Since the phonetic transcription of the text doesn’t represent a difficult task, the toughest job in processing of the
speech corpus and in the creation of the vocal database is the segmentation. This is due to the fact that the automated
segmentation methods aren’t reliable enough at the present day, therefore the manual check-up of the segmentation remains
mandatory, an extremely expensive process both in the means of time and of the development costs.
This need of manual intervention is considered a limiting factor for the building of new corpora used in synthesis.

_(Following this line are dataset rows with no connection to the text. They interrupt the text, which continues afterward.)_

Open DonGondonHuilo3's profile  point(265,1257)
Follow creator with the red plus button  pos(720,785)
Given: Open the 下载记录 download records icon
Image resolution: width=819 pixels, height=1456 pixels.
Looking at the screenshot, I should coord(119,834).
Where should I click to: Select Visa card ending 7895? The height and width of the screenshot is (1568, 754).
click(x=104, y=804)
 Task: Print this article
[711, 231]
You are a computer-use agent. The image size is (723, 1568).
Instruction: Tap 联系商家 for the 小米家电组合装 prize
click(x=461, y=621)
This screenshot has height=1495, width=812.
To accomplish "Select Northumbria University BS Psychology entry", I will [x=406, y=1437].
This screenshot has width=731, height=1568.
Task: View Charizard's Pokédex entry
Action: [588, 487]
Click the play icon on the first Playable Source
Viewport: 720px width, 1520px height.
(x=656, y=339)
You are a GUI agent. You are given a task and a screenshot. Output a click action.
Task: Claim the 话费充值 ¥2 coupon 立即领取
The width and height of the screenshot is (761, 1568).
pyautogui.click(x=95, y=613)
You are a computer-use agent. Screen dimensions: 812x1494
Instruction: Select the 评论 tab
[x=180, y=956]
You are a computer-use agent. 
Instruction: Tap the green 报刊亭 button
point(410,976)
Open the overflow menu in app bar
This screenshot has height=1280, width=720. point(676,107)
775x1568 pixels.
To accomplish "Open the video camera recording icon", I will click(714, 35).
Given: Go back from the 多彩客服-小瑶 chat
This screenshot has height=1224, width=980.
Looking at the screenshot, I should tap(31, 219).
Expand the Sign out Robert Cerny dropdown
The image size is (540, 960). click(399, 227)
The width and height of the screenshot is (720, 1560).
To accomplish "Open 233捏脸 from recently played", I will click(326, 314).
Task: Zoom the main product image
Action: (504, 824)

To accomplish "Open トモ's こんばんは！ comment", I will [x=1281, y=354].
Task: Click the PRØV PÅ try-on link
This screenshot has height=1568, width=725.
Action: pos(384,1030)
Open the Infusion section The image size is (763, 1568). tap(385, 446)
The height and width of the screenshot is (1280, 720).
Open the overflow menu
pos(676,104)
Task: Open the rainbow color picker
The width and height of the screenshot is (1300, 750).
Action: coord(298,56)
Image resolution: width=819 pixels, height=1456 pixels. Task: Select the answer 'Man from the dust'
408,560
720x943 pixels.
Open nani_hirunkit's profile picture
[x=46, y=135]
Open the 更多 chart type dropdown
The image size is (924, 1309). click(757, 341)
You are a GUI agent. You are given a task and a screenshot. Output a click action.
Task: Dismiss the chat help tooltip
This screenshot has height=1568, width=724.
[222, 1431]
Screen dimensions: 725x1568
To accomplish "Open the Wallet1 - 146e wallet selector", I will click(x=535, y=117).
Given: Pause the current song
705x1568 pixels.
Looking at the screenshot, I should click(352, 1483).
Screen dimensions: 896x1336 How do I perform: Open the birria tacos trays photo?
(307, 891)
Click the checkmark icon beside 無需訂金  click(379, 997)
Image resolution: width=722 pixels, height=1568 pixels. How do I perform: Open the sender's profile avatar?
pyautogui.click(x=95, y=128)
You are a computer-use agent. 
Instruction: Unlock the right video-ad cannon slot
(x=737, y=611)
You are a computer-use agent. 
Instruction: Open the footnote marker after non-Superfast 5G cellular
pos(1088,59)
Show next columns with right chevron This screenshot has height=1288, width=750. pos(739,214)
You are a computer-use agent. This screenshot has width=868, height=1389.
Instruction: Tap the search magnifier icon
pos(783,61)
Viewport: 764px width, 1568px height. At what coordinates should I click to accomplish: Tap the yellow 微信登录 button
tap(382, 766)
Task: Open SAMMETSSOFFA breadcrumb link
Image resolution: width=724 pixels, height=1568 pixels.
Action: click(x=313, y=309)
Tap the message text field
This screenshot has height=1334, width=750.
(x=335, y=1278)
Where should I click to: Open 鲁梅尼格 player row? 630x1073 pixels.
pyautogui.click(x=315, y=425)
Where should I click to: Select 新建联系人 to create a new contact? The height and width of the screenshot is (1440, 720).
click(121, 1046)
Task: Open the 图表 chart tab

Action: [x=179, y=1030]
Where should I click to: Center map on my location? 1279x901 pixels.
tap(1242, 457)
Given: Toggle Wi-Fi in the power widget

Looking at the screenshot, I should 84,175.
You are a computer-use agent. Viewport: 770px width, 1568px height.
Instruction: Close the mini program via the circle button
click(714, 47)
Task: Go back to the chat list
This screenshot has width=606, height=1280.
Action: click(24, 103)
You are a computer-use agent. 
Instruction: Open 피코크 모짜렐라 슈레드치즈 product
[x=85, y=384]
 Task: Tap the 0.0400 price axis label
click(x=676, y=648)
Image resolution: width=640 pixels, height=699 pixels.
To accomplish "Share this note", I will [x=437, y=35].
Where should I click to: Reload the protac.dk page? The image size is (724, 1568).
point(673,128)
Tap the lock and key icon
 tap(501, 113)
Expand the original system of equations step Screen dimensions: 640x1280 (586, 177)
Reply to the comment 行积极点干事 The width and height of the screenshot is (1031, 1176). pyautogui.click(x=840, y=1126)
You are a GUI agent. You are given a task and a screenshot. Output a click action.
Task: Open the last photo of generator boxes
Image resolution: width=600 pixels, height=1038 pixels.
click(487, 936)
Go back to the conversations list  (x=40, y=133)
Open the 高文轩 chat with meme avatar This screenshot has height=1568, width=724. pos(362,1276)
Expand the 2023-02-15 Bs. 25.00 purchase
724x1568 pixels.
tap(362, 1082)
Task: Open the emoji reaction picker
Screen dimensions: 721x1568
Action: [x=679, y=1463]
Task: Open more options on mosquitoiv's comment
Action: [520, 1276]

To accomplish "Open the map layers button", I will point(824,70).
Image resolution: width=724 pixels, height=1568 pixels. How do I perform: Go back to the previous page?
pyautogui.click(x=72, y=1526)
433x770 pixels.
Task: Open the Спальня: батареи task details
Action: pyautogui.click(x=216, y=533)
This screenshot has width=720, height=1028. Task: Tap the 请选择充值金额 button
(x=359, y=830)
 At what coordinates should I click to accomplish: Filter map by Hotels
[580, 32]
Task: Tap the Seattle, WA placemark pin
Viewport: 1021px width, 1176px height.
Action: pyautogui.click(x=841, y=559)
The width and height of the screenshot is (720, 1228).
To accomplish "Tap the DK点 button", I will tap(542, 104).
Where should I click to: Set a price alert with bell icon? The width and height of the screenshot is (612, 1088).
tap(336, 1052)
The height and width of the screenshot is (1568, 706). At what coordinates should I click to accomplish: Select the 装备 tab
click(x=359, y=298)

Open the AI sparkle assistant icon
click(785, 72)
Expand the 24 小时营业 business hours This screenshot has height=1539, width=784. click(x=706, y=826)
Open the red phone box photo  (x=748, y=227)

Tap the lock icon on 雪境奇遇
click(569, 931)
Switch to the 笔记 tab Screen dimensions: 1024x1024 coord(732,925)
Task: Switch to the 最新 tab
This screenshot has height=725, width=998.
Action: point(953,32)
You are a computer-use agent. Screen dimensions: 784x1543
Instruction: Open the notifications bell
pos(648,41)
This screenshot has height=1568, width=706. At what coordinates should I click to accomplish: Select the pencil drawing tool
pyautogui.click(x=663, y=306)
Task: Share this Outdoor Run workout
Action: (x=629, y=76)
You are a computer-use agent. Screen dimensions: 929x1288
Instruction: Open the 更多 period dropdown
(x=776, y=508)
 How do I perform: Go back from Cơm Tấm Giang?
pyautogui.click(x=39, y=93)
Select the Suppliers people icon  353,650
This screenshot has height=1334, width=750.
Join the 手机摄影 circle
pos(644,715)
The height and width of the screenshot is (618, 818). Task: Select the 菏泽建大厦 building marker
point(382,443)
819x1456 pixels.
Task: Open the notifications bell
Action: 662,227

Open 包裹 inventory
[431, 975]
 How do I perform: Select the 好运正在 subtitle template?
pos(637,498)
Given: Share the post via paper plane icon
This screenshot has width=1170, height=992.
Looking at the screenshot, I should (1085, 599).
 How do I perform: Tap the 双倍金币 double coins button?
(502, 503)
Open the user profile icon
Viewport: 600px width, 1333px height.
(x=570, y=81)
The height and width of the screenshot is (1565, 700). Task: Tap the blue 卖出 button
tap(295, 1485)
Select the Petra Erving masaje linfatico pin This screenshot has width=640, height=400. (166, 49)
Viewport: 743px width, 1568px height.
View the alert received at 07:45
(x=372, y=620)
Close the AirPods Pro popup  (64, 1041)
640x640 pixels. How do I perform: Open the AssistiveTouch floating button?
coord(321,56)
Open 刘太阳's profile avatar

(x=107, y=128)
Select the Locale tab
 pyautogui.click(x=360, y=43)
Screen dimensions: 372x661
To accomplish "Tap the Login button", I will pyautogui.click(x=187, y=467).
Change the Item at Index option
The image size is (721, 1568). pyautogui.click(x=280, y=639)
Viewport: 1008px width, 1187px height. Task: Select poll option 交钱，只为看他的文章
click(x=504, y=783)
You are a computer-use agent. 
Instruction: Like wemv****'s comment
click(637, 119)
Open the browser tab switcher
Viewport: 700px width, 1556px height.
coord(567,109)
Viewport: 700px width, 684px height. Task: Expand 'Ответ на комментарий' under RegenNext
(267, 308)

Taking into consideration the market growth towards diversifying the speech synthesizers, the improvement of precision and
automation degree of the segmentation and of the corpora annotation process represent a must.
4
3.3.1. Author’s contributions to the automated phonetic segmentation of the voice signal
The author has proposed a phonetic segmentation method based on association rules, which creates a
correspondence between groups of letters found at entry and the distinct regions of the voice signal. The segmentation
algorithm follows the entry text and tries to find the best match for each letter group presented with one or more regions from
the voice signal.
The entry text is first rewritten into a certain phonetic transcription using a simple look after table. The transcribed text
is then split into a sequence of phonetic groups. A correspondence with the segmented regions in the voice signal is
determined, based on some association rules.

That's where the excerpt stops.